For a wonderful assortment of alternate ways to consider the Wall, see the video by the architect Ronald Rael here https://www.ted.com/talks/ronald_rael_an_architect_s_subversive_reimagining_of_the_us_mexico_border_wall?language=en

Maybe even more significant than our construction of the past is the past’s construction of us. We enter into our lives with facts and fictions pre-scrambled for us. That the past presents us with scripts, with parts that we are bound to perform, presents a lot of problems for us. How many of the flags that you wave did you actually choose for yourself? Did you get the measles shot, or were your parents in the anti-vaccine crowd?

So, point two: This blog explores the imagined past. We’ll need to think about what it means to imagine, to remember, and to forget. We’ll also look at examples of people employing the imagined past like a tool to change what is into what could be. We construct our past the way we need it to be.

The past can have a life of its own. It is an agent in human affairs. More than something bygone and far-removed, beyond what we point to when we want to confirm a fact or learn a historical lesson, the past may be the most significant “influencer” or our time (and of any other time). It is the repository of culture, the locus of collective identity.

This blog offers essays about how the imagined past works upon us, how beliefs get constructed for us, get inside us, and become our own. Sometimes the results are positively strange and wonderful. Lots of us sometimes imagine ourselves in the fantasy world of an imagined past. Nonetheless, the inherited past can also infect us like a virus, or attach itself like a parasite.
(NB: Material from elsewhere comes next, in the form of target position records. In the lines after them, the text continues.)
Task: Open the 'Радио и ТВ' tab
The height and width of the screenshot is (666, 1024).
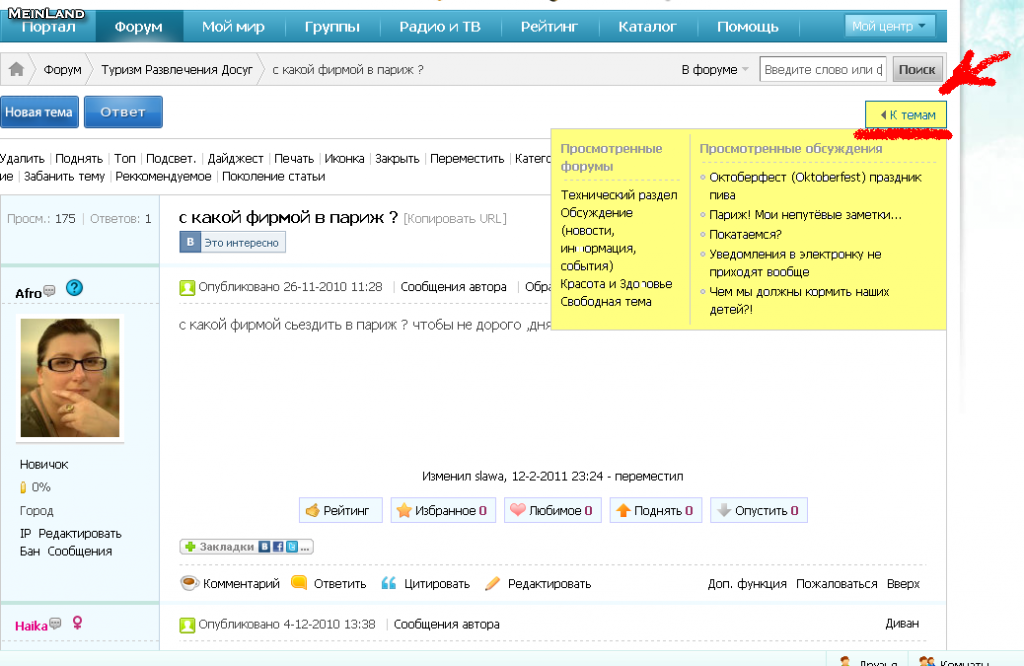Action: pos(440,27)
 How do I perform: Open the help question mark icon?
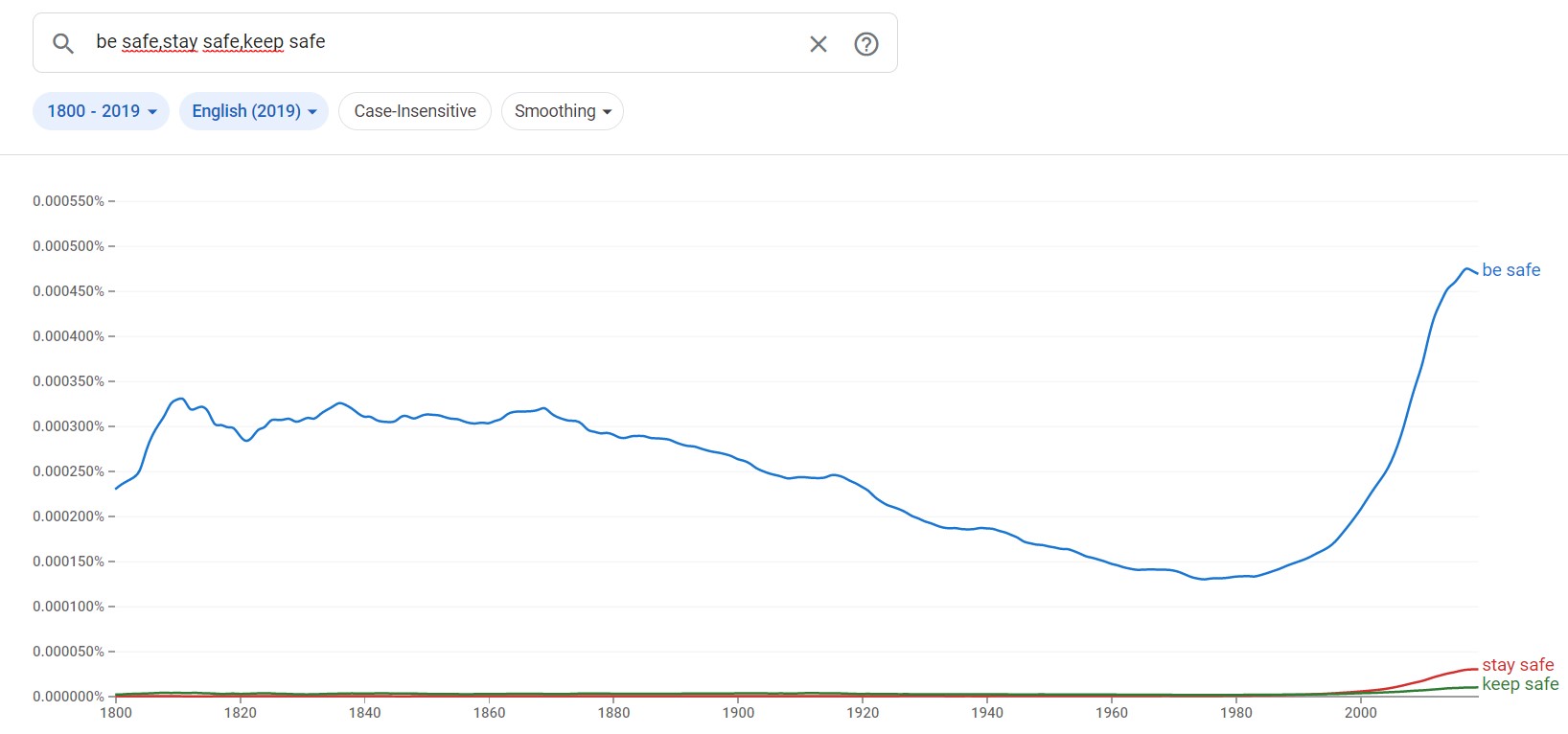(x=865, y=44)
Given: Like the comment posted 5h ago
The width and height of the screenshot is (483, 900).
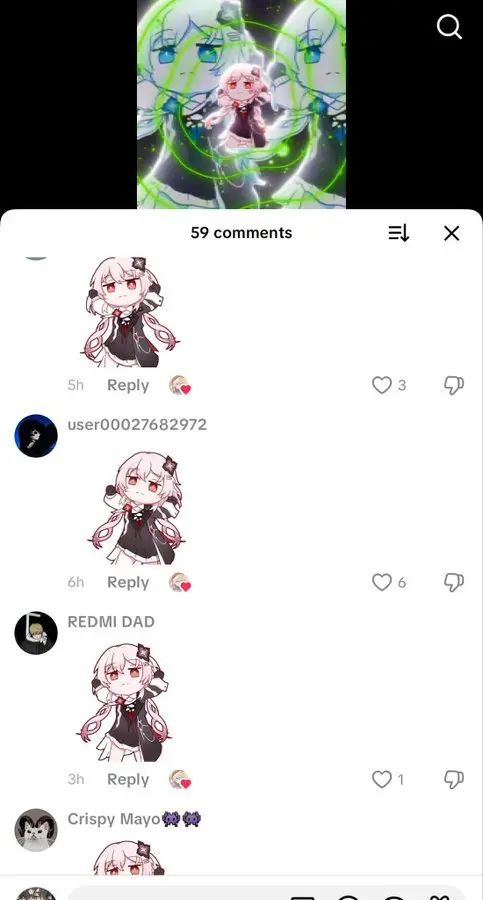Looking at the screenshot, I should pyautogui.click(x=382, y=385).
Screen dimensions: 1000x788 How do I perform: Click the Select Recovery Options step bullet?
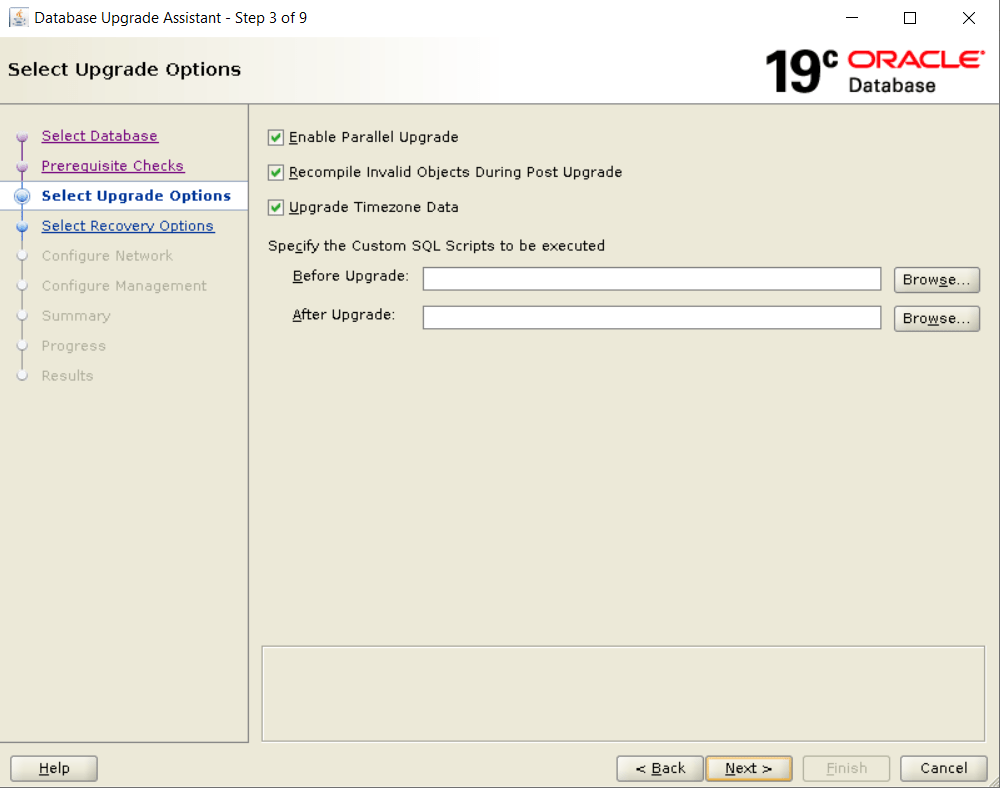point(22,227)
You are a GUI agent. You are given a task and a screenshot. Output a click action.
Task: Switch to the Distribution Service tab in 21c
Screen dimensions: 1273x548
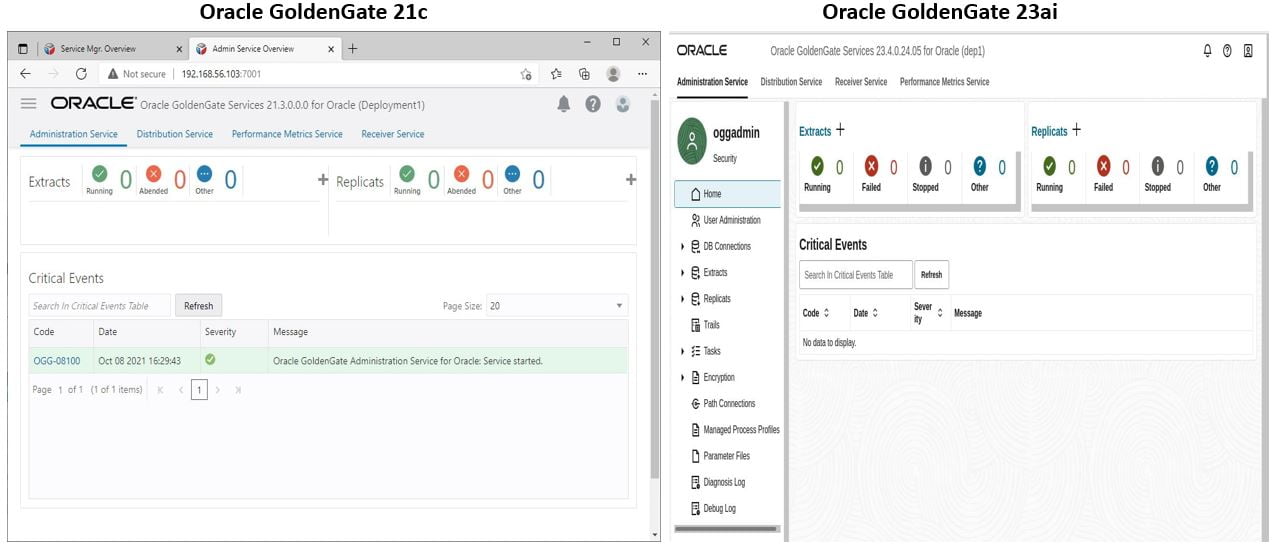coord(175,134)
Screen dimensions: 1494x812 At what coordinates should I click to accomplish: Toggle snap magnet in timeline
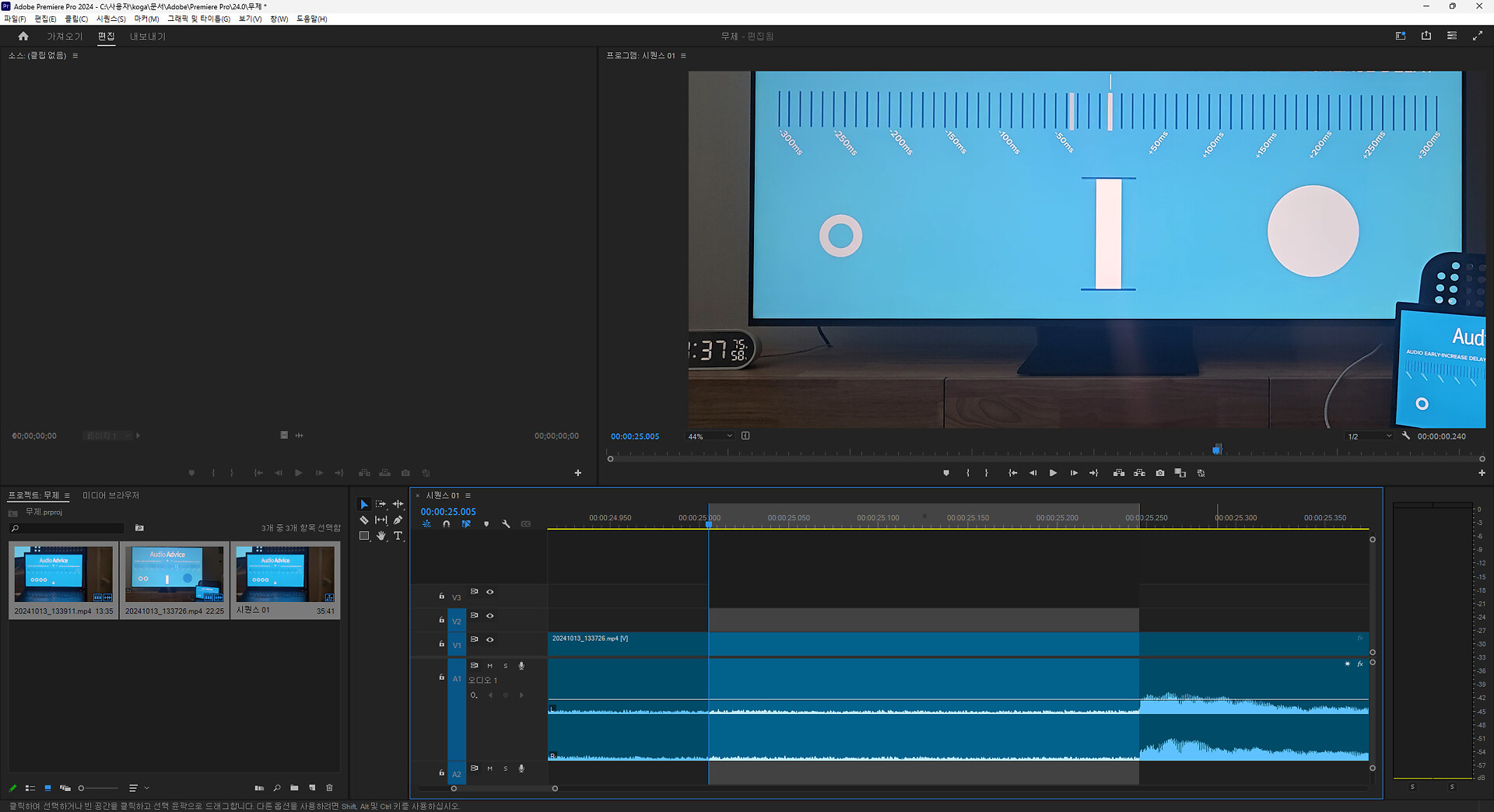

It was part of the terrible genius of Hitler and Mussolini that they used the ancient and medieval self-representations of their constituents to inject a venom into the tissues of societies across the globe. The posts on these matters will be the most difficult to write and read, because they will tell us things about ourselves that we don’t really want to know.

Anselm Kiefer, Rorate caeli desuper, 2016
Keifer has produced an extraordinary body of work exploring Germany’s post-WWII traumas.